> Requirement: Rewrite the data below, starting at the line containing "The height and width of the screenshot is (952, 1693)." and ending at the end of the data, with "Insert" changed to "Add" and everything else left as it is. Leave the pictures out of your answer.

>> start Dataset content

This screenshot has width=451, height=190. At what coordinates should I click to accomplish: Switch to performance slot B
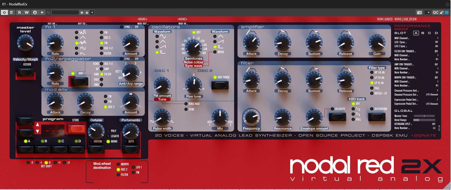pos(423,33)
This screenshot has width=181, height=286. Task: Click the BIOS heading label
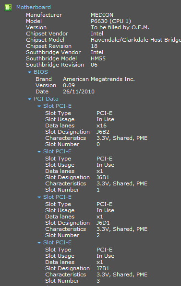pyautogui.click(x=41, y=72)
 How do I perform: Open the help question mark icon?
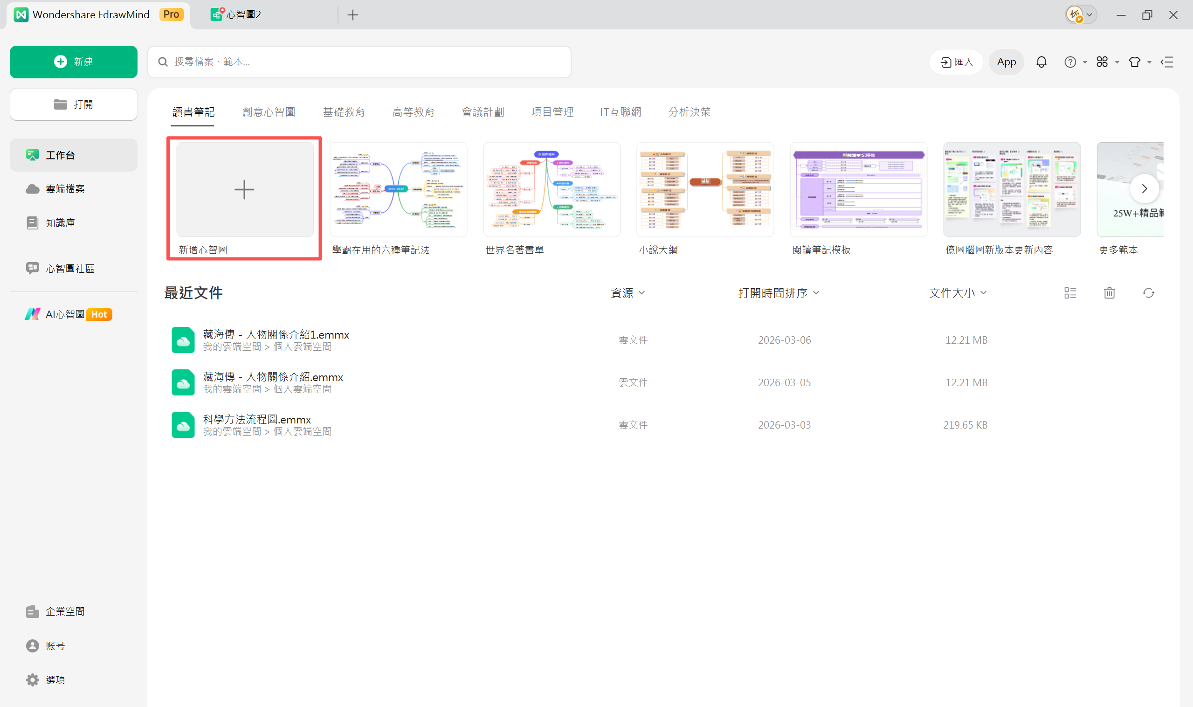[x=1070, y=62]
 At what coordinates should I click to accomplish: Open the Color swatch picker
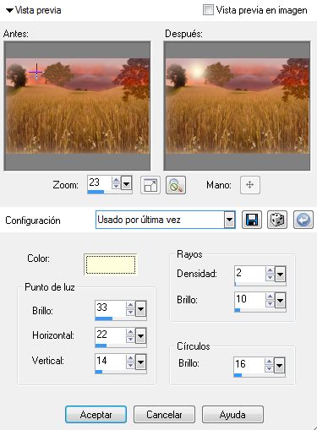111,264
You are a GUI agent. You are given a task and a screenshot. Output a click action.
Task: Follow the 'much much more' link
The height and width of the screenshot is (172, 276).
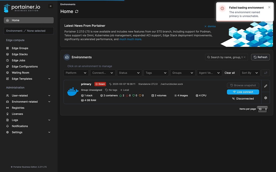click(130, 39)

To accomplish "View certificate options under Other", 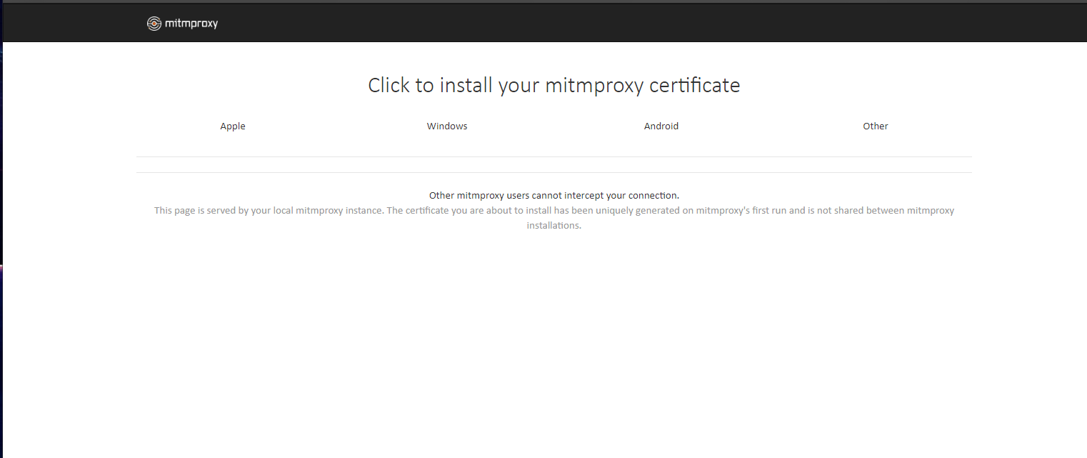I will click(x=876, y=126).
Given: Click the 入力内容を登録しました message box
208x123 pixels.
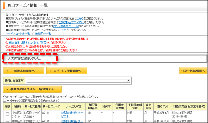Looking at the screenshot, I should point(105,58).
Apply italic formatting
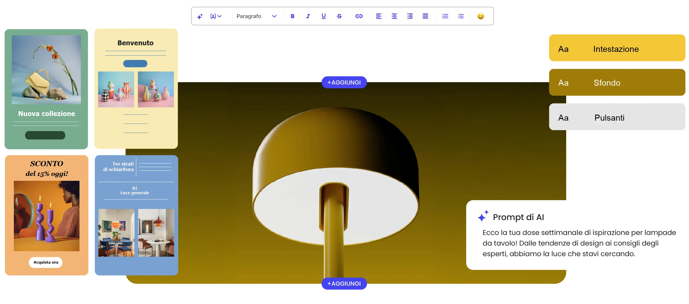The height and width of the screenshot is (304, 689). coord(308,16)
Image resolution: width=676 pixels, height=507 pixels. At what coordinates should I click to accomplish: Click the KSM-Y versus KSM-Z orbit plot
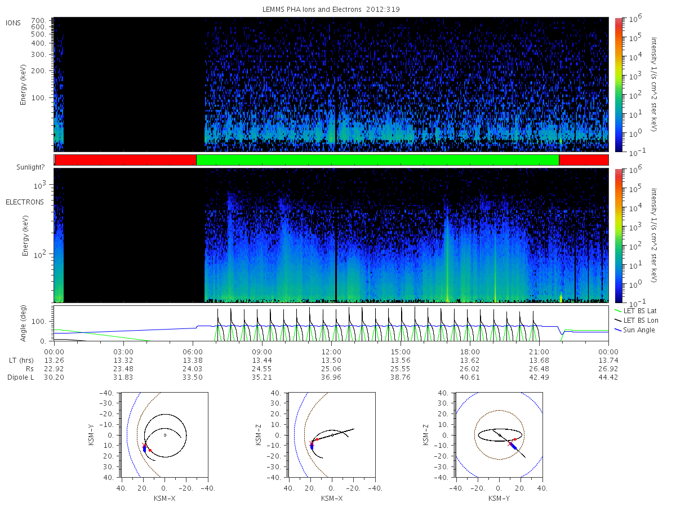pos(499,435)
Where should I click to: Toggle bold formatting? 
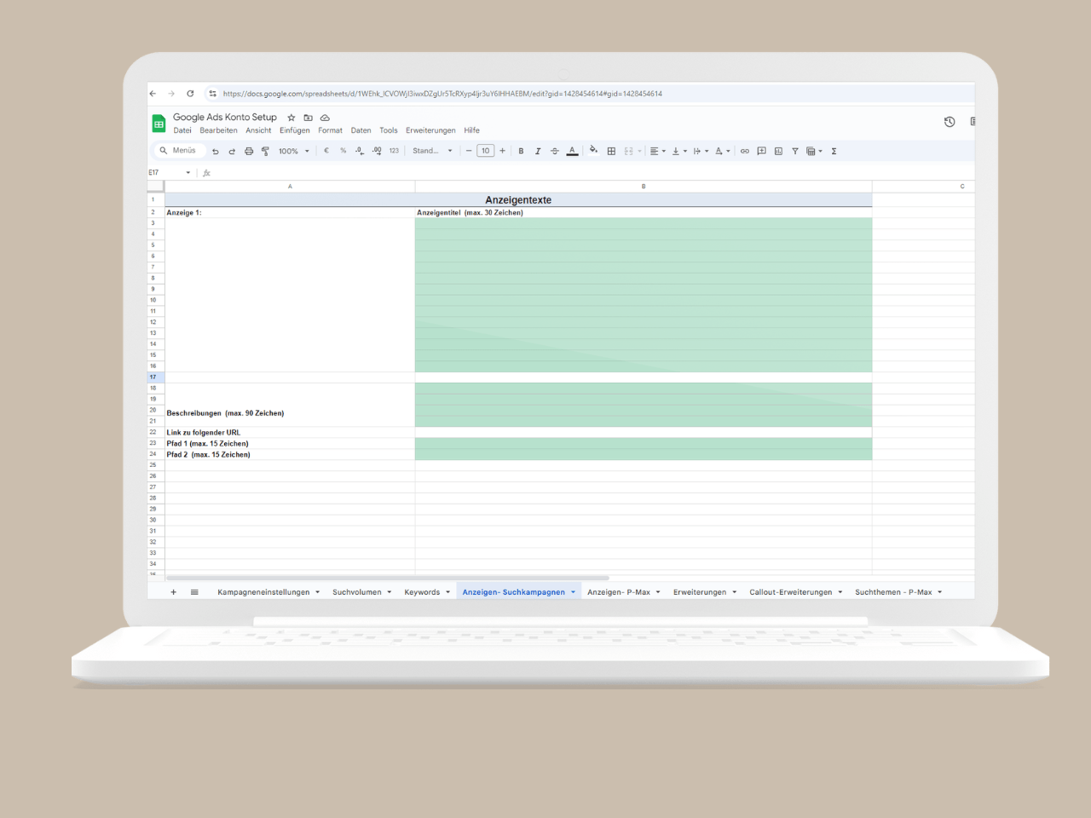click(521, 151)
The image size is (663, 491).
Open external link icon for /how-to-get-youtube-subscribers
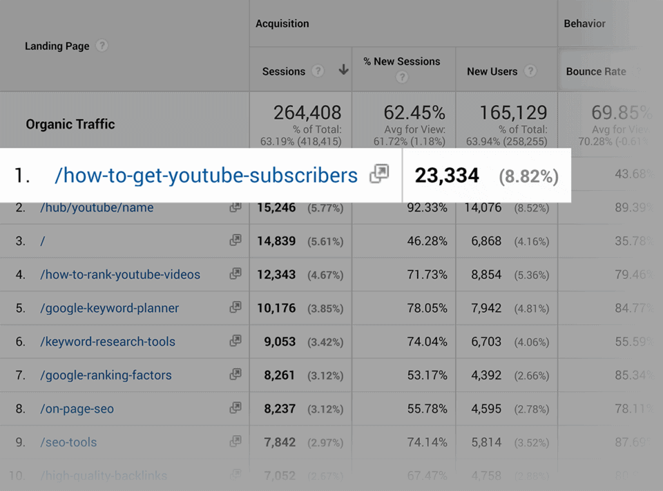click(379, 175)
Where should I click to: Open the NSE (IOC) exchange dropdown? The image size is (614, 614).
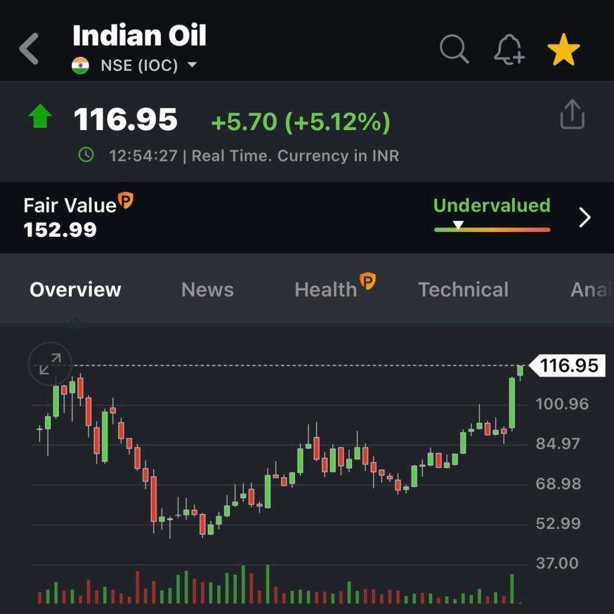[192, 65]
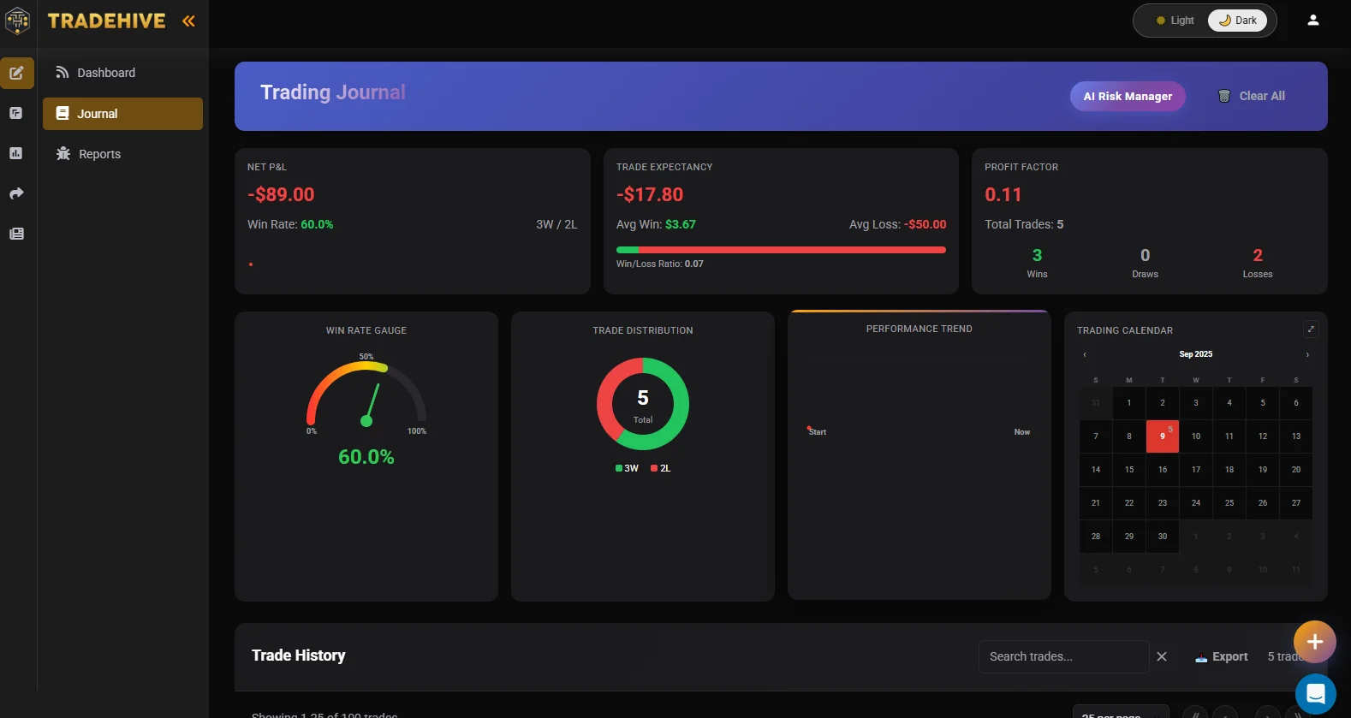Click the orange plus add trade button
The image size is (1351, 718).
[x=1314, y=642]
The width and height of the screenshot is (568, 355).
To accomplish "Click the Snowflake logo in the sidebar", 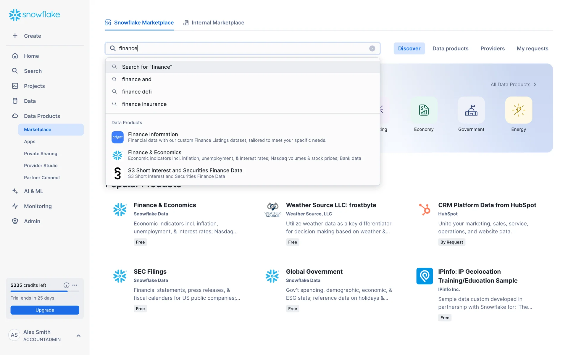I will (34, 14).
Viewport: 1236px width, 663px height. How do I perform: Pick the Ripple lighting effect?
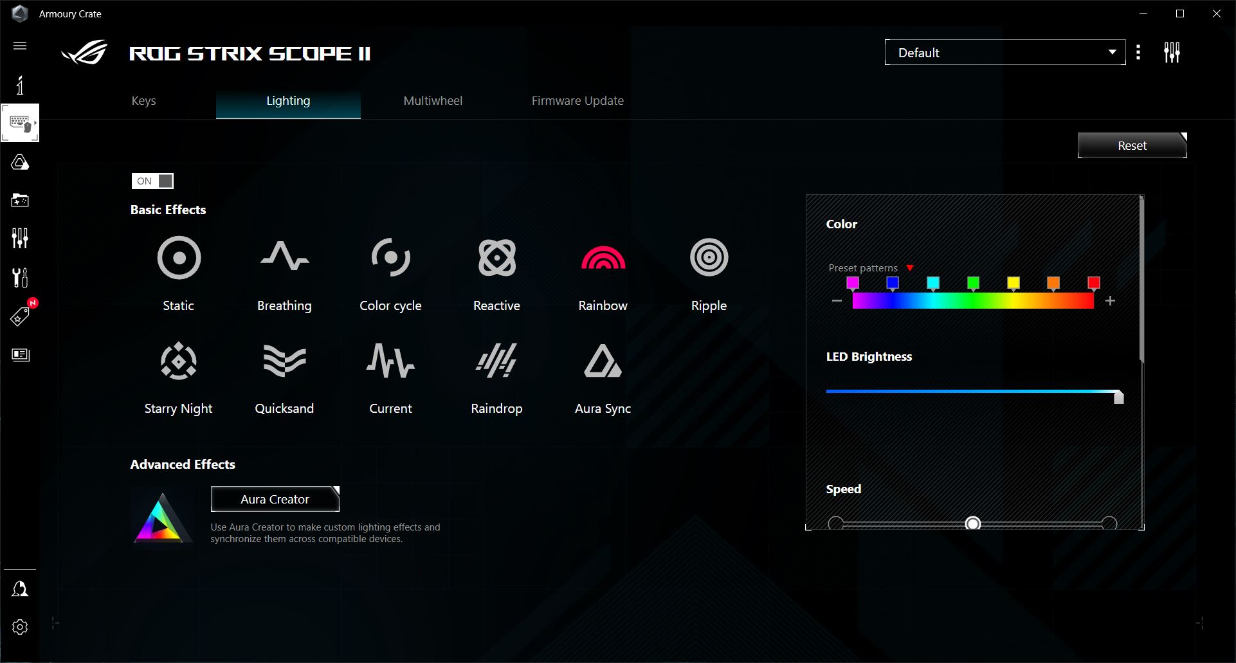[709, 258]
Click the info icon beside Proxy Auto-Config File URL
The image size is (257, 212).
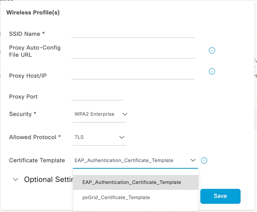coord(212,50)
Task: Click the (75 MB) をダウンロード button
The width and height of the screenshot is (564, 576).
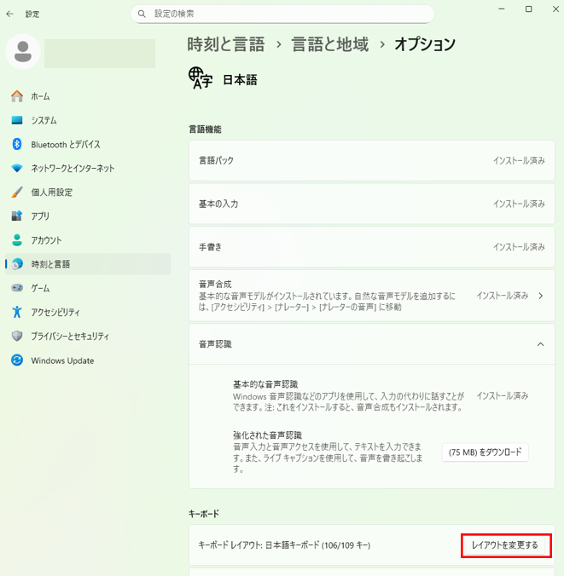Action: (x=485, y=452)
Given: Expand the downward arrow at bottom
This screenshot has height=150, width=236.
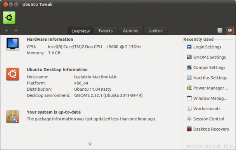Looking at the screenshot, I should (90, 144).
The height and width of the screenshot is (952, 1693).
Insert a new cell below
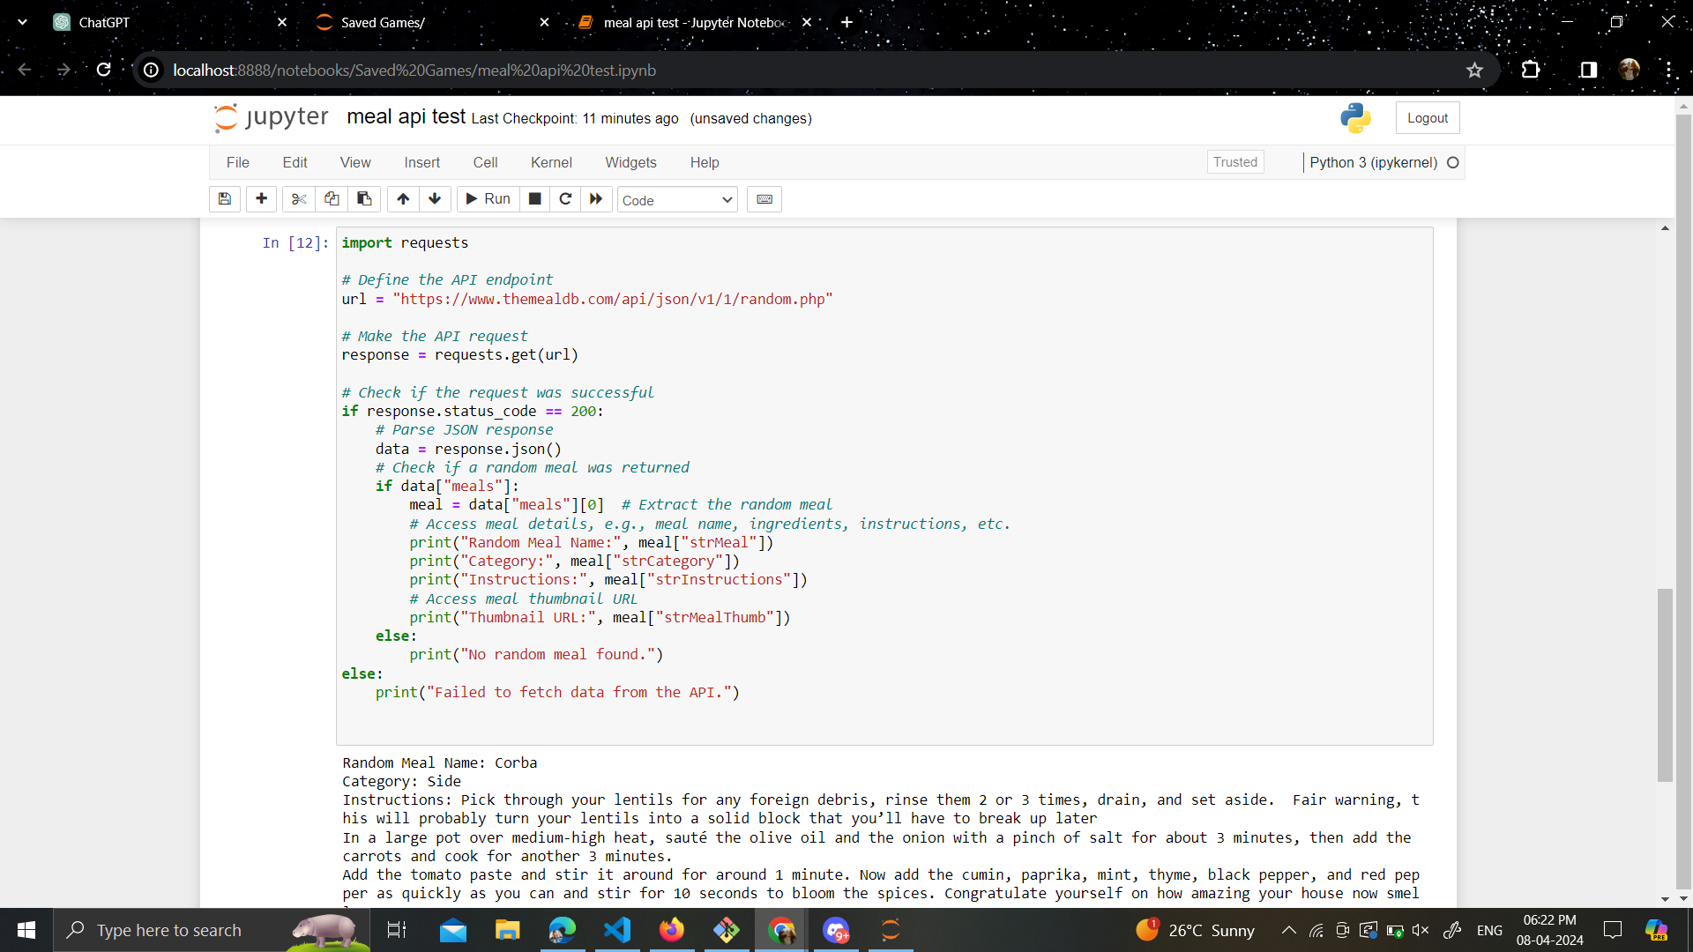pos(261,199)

>> end Dataset content

> The solution:
The height and width of the screenshot is (952, 1693).
Add a new cell below
pos(261,199)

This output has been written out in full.